Bong, per esempio, ha spiegato all’Atlantic che nel film a un certo punto si vede un negozio taiwanese di dolci e che «se sei coreano o di Taiwan, capisci subito cos’è» e che è un riferimento a un «grande incidente economico per la società sudcoreana», ma che se sei «uno spettatore occidentale, non lo capisci». È anche vero che in Parasite, anche se si mangia jjapaguri e non pizza o hamburger, si parla di temi che possono capire tutti, e la casa in cui si svolge la gran parte del film potrebbe essere ovunque nel mondo. Bong ha aggiunto, comunque, di non sapere come mai Parasite abbia avuto così tanto successo ma che non pensa sia dovuto al fatto che si tratti di una storia di poveri contro ricchi, perché «ci sono stati così tanti film e così tante serie su quello stesso argomento».
Nel provare a spiegare le ragioni del successo del cinema sudcoreano, Song Kang-ho, il suo attore più noto, il signor Kim di Parasite, è partito da lontano, e intervistato da Vulture ha detto:

«Siamo un paese molto piccolo, ma abbiamo una storia lunga e tormentata. Non è mai stato facile essere coreani, siamo stati invasi più volte, e, come si sa, siamo un paese diviso in due. Sotto tanti punti di vista, il paese è nel caos ancora adesso, politicamente, socialmente e culturalmente. Per vivere, serve intensità. Non è la California, dove ci sono pace e abbondanza. La Corea è diversa. In 5mila anni di storia, abbiamo dovuto superare molte sfide, e nel superarle siamo diventati più forti, e gli artisti sentono questa cosa».
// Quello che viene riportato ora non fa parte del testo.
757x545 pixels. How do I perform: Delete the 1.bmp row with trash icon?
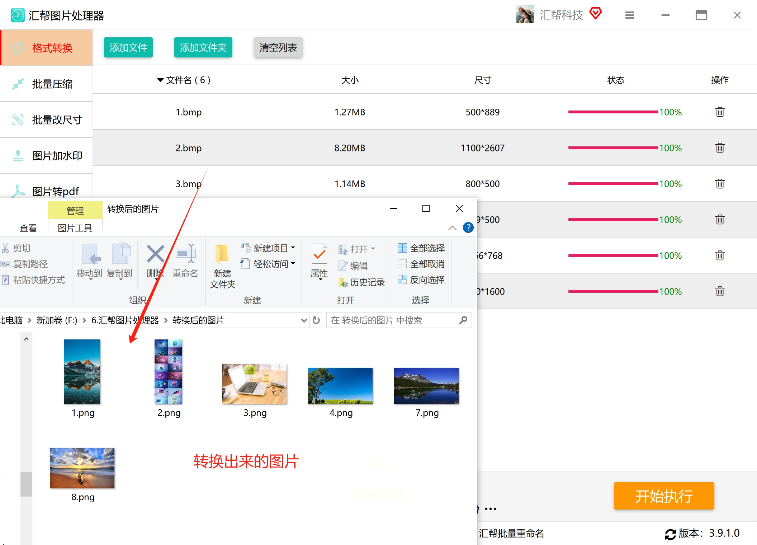coord(720,112)
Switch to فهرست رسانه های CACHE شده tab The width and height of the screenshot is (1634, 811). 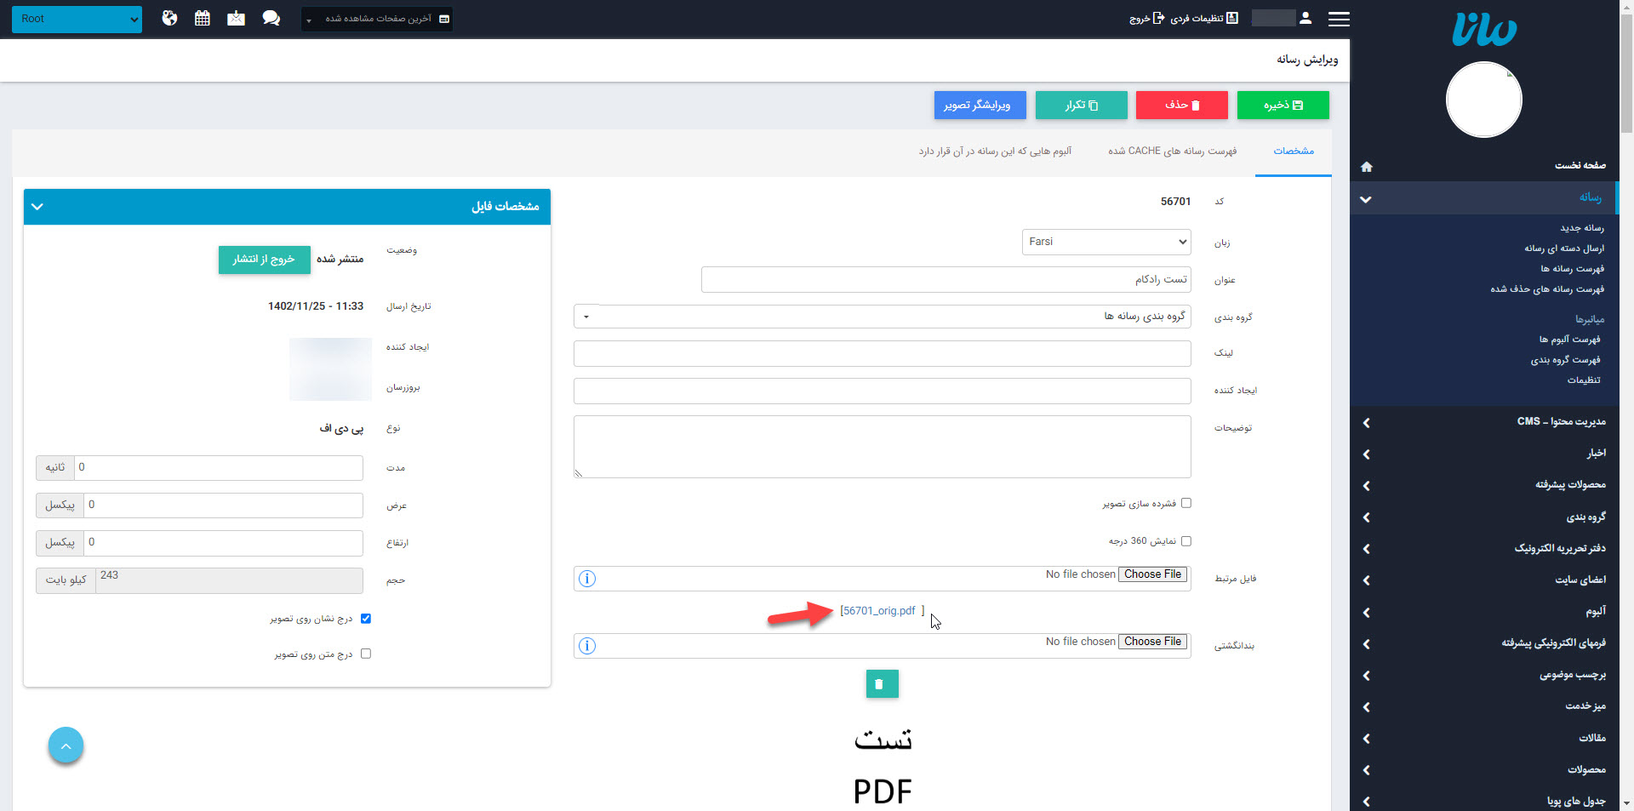pos(1172,151)
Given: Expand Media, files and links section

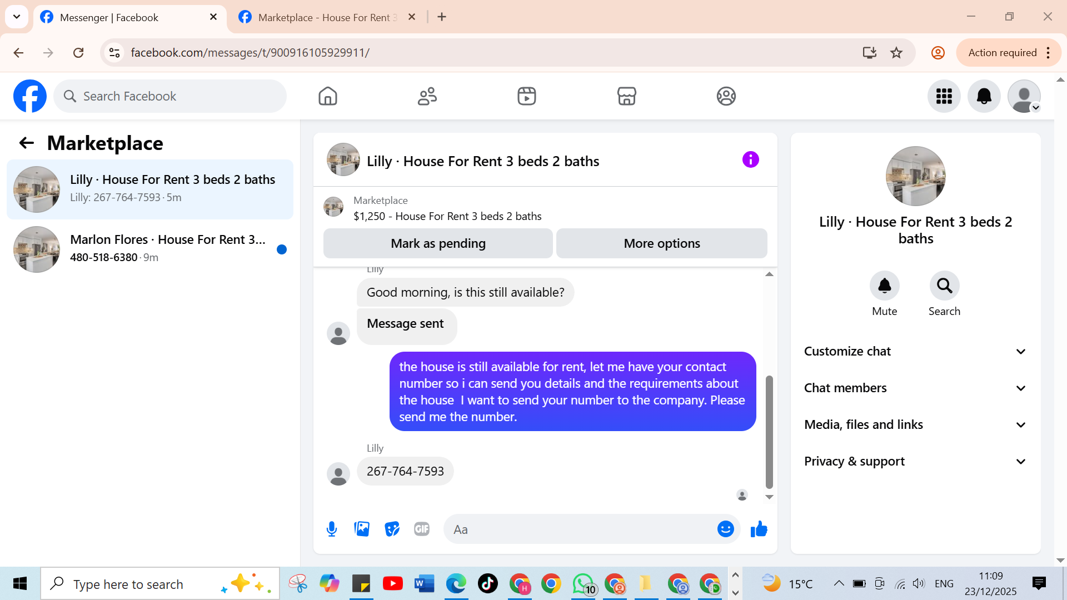Looking at the screenshot, I should click(915, 425).

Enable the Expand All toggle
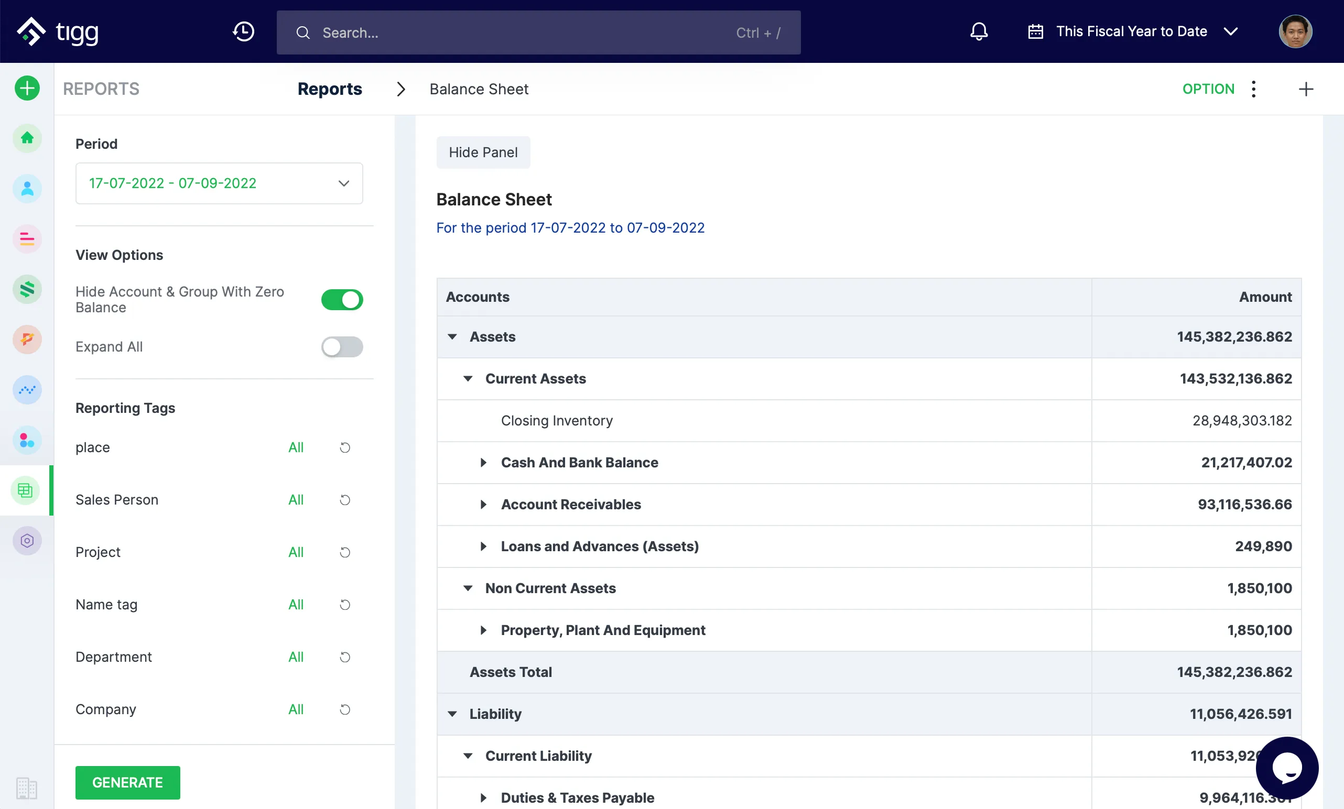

Bong è stato più sintetico e, nel rispondere a una domanda simile ha detto:

«Penso che la Corea stia producendo molti grandi artisti perché siamo persone emotivamente dinamiche».

Quel che è certo è che negli anni Novanta nessuno avrebbe potuto prevedere la portata del successo mondiale della cultura sudcoreana, cinema compreso. E l’Oscar vinto da Parasite è senza dubbio qualcosa di storico a cui, seppur in un altro tempo, non riuscirono ad arrivare nemmeno i migliori film delle migliori correnti cinematografiche europee.
La crescita del cinema sudcoreano però non è stata per niente facile nemmeno negli ultimi anni, quelli del successo. Anche in questo secolo, infatti, il cinema sudcoreano ha avuto i suoi problemi: uno riguarda le recenti difficoltà di esportazione in Cina di certi suoi film, data la vicinanza politica tra Corea del Sud e Stati Uniti; un altro, qualche anno dopo il Duemila, ebbe a che fare con una progressiva crisi dell’Extreme Cinema; un altro ancora fu l’esistenza, per diversi anni, di una “lista nera“, con migliaia di nomi di persone considerate problematiche per il governo, di cui si parlò qualche anno fa. Se ne venne a conoscenza quando al governo c’era Park Geun-hye, figlia di Park Chung-hee (al potere negli anni Sessanta e Settanta) e a sua volta presidente dal 2013 al 2017, che poi si dimise, fu arrestata e ora è in carcere.